Goliath grouper produce a “boom” sound as part of courtship, spawning and agonistic behavior, which makes it a behavior of particular interest and one that can be monitored using underwater sound recorders (known as passive acoustic monitoring). A limitation of that method is the inability to approximate how many fish are contributing to sound production. The deep learning method used in this study robustly classified booming behavior, providing a way to determine sound production at the individual level. As such, it may serve as a complementary method to more traditional passive acoustic monitoring.

“We developed a novel multi-sensor tag and a reliable attachment method, which can be applied to similar species around the world,” said Matt Ajemian, Ph.D., senior author, assistant research professor and director of The Fisheries Ecology and Conservation Lab at FAU Harbor Branch. “Knowledge of the fine-scale activity of goliath groupers can help scientists and others understand the ecology of this species, a key research need highlighted by the International Union for the Conservation of Nature.”

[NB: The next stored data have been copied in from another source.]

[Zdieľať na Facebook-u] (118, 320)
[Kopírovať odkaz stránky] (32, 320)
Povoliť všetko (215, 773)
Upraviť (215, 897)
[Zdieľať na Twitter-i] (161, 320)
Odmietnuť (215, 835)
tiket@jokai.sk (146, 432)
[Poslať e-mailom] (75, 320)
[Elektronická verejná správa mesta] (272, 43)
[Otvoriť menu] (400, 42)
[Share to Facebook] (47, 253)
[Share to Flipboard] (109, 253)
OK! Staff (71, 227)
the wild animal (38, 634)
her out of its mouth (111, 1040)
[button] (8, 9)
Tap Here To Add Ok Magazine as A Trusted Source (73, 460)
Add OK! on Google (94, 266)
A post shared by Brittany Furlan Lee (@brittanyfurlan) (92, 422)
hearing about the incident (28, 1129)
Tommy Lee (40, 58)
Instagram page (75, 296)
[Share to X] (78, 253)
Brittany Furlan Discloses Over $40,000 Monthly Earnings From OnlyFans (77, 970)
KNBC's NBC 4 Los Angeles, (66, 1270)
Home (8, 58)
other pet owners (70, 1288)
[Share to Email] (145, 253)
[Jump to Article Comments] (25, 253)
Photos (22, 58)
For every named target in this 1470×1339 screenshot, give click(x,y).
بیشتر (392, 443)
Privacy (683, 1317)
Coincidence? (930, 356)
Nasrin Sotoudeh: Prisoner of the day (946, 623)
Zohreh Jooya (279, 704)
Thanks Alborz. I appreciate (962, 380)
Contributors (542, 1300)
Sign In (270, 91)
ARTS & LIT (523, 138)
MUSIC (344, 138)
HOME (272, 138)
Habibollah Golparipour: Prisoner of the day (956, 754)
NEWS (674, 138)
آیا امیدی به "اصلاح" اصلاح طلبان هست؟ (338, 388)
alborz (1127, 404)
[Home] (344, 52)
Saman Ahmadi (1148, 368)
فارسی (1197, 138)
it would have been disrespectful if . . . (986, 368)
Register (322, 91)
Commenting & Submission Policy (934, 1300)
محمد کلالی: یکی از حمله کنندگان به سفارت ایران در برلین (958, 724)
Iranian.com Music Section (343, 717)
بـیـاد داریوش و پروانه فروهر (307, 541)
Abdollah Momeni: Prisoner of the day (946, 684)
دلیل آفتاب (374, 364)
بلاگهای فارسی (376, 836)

Findings from this study present an opportunity to quantify how the activity of wild goliath grouper may differ based on time of day and season, between habitat types such as artificial versus natural reefs, and between pristine habitats and those impacted by human activity such as fishing, diving, and boat traffic. These customized tags could help quantify the frequency of these types of interactions with humans and help make more informed management decisions. 

Groupers are comprised of more than 160 species of commercially and recreationally important fishes that inhabit coastal areas of the tropics and subtropics. This family of long-lived fishes shares life history traits that make them particularly vulnerable to overfishing, including late sexual maturity, protogyny, and the formation of spawning aggregations.

Study co-authors are Ali K. Ibrahim, Ph.D., a post-doctoral researcher at FAU; Breanna C. DeGroot, M.S., research coordinator at FAU Harbor Branch; Thomas J. Ostendorf, B.Sc., research technician at FAU Harbor Branch; Hanqi Zhuang, Ph.D., chair and professor, FAU Department of Electrical Engineering and Computer Science; and Laurent Chérubin, Ph.D., associate research professor, FAU Harbor Branch.

This work was conducted at the St. Lucie power plant facility with the help of Inwater Research Group and was developed with funding from the Defense Advanced Research Projects Agency (DARPA).